Hoy, 23 de agosto, la ciudad de La Ceiba celebra 147 años de haber sido elevada a la categoría de municipio del departamento de Atlántida, siendo su primer alcalde el señor Mariano Guiraud, de origen francés. Los historiadores recuerdan que esta hermosa ciudad de al menos 300,000 habitantes diseminados en unos 350 barrios y colonias en el casco urbano, 16 aldeas y 101 caseríos en el sector rural, recibió el nombre por un gigantesco árbol de ceiba que se alzaba a orillas del mar Caribe, lugar donde hoy convergen la principal avenida y la primera calle. Su crecimiento demográfico, económico y territorial fue estimulado con el auge del cultivo del banano en los inicios del pasado siglo, iniciado por los finqueros independientes, hondureños y extranjeros, consolidado con la llegada de la Vaccaro Bros, posteriormente rebautizada como Standard Fruit Co.

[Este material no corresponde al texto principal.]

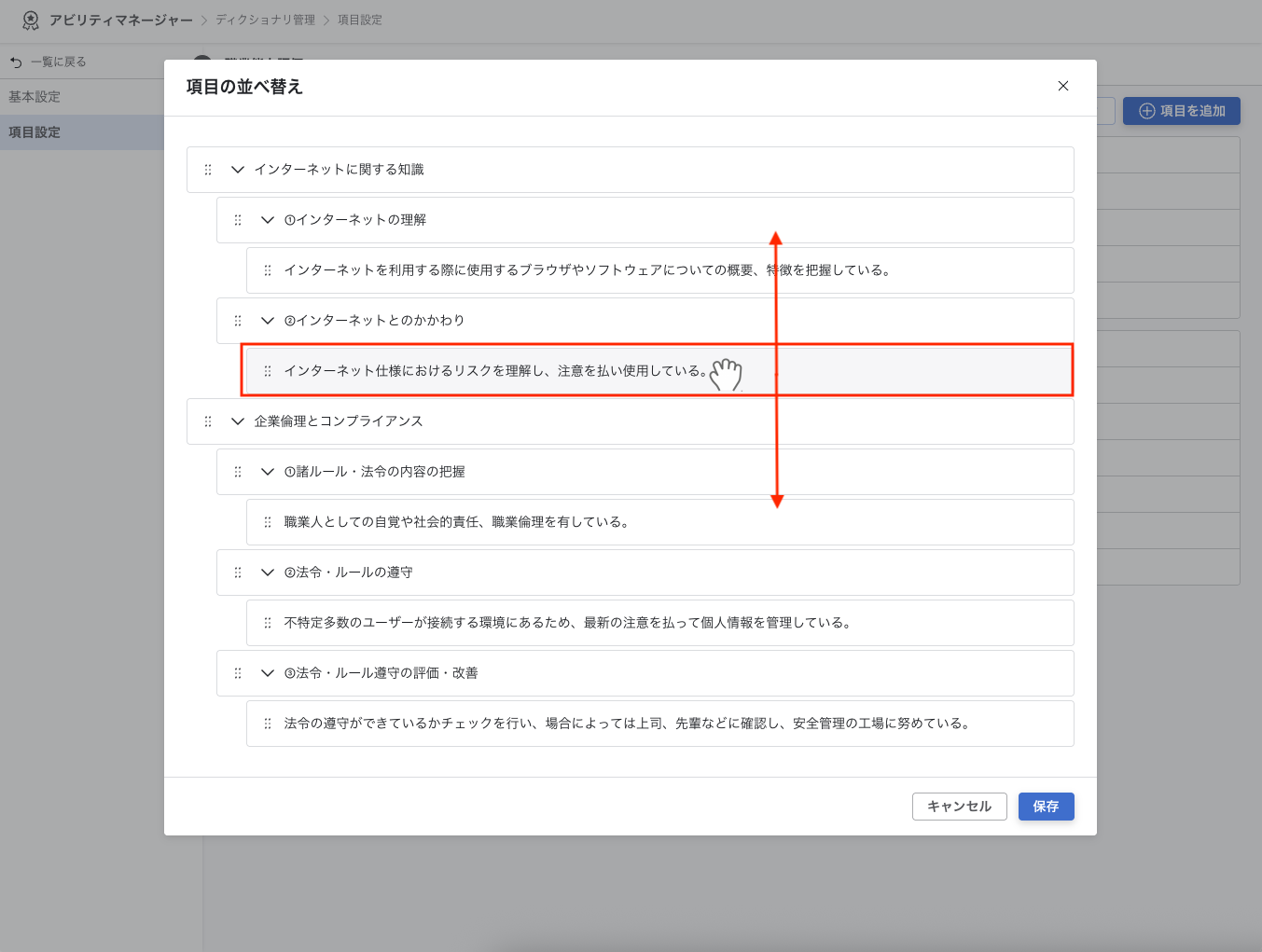Select the 項目設定 sidebar tab

pos(35,132)
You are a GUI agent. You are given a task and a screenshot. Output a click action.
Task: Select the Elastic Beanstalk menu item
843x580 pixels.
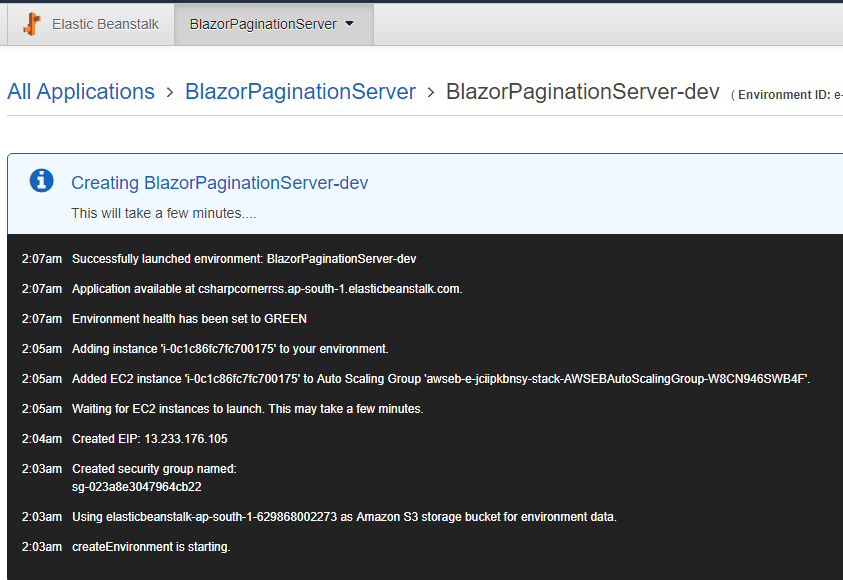click(103, 24)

Ya en 1887, el viajero francés M.J.Pargade, en carta remitida a la Sociedad de Geografía parisina, así la describía: “...Toda la naturaleza aquí es espléndida, la vegetación, las montañas son densamente boscosas y plenas de árboles preciosos que no es posible explotar... Al lado del mar viven los Caribes, marinos intrépidos, trabajan con ahínco en el mar... el comercio es bastante activo en la costa. Cada semana vienen una o dos naves a cargar bananos, cocos, limones y naranjas para transportar a los Estados Unidos...”.
Para la década de los 1920, era el centro urbano más cosmopolita de Honduras, por las migraciones procedentes de Norteamérica, Europa, el Medio Oriente, con intensa actividad cultural: imprentas, periódicos, revistas en que colaboraba la intelectualidad nacional y foránea.

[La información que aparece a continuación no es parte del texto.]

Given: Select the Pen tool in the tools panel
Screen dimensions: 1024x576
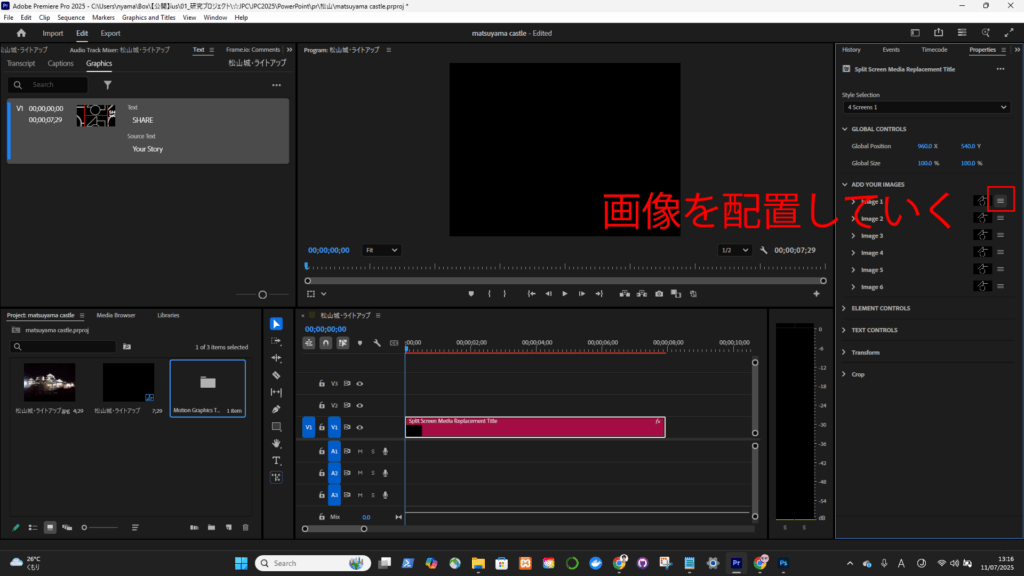Looking at the screenshot, I should tap(276, 409).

Ni las guerras civiles ni desastres naturales frenaron su crecimiento; fueron las enfermedades que afectan al “oro verde” las que impactaron en el auge exportador, al igual que la Gran Depresión mundial a partir de 1929.
A ello debe agregarse en fechas recientes, la creciente escalada de criminalidad, narcotráfico y consiguiente violencia, al punto que el 14 del corriente mes, la corporación municipal se vio obligada a decretar un estado de emergencia.

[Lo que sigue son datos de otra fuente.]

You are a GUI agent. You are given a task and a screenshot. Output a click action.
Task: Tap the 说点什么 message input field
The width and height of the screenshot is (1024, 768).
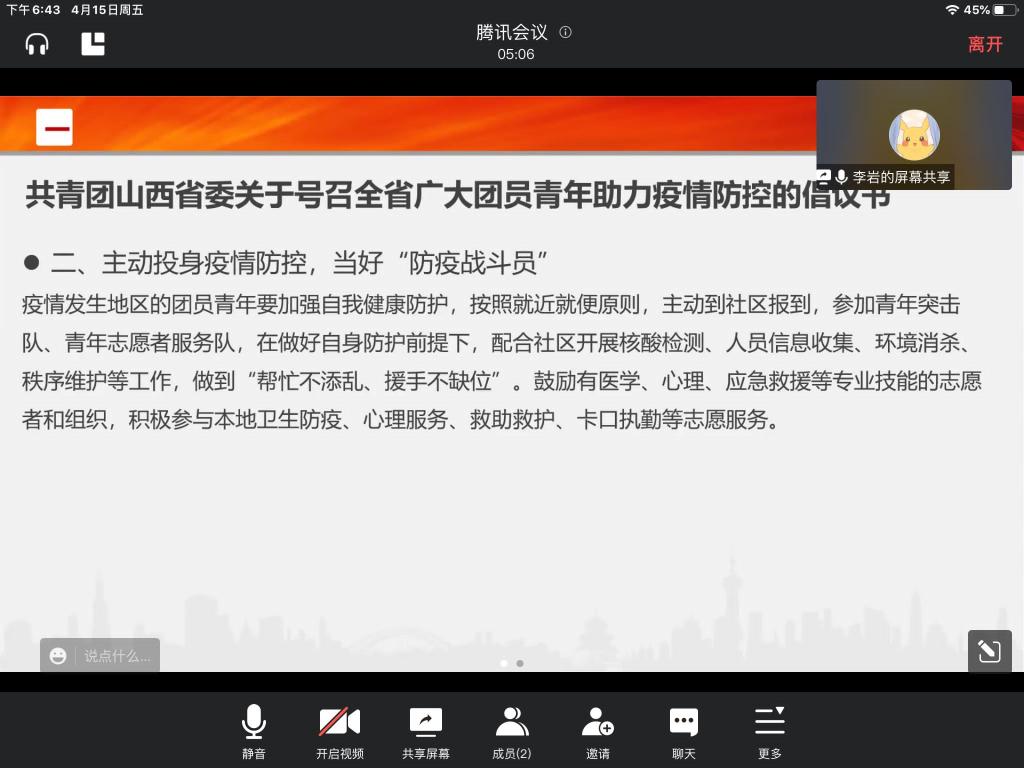117,656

Y es que esta bella ciudad puerto, sobresaliente por la proverbial hospitalidad de sus pobladores, forma parte de las rutas de estupefacientes que desde Sudamérica son transportadas a los mercados consumidores.
Es de esperar que la paz, convivencia y tranquilidad vuelvan a imperar en la Novia de Honduras, y retome el empuje de sus fuerzas vivas para recuperar su dinamismo y pujanza.
Aún es tiempo de revertir su actual deteriorada condición.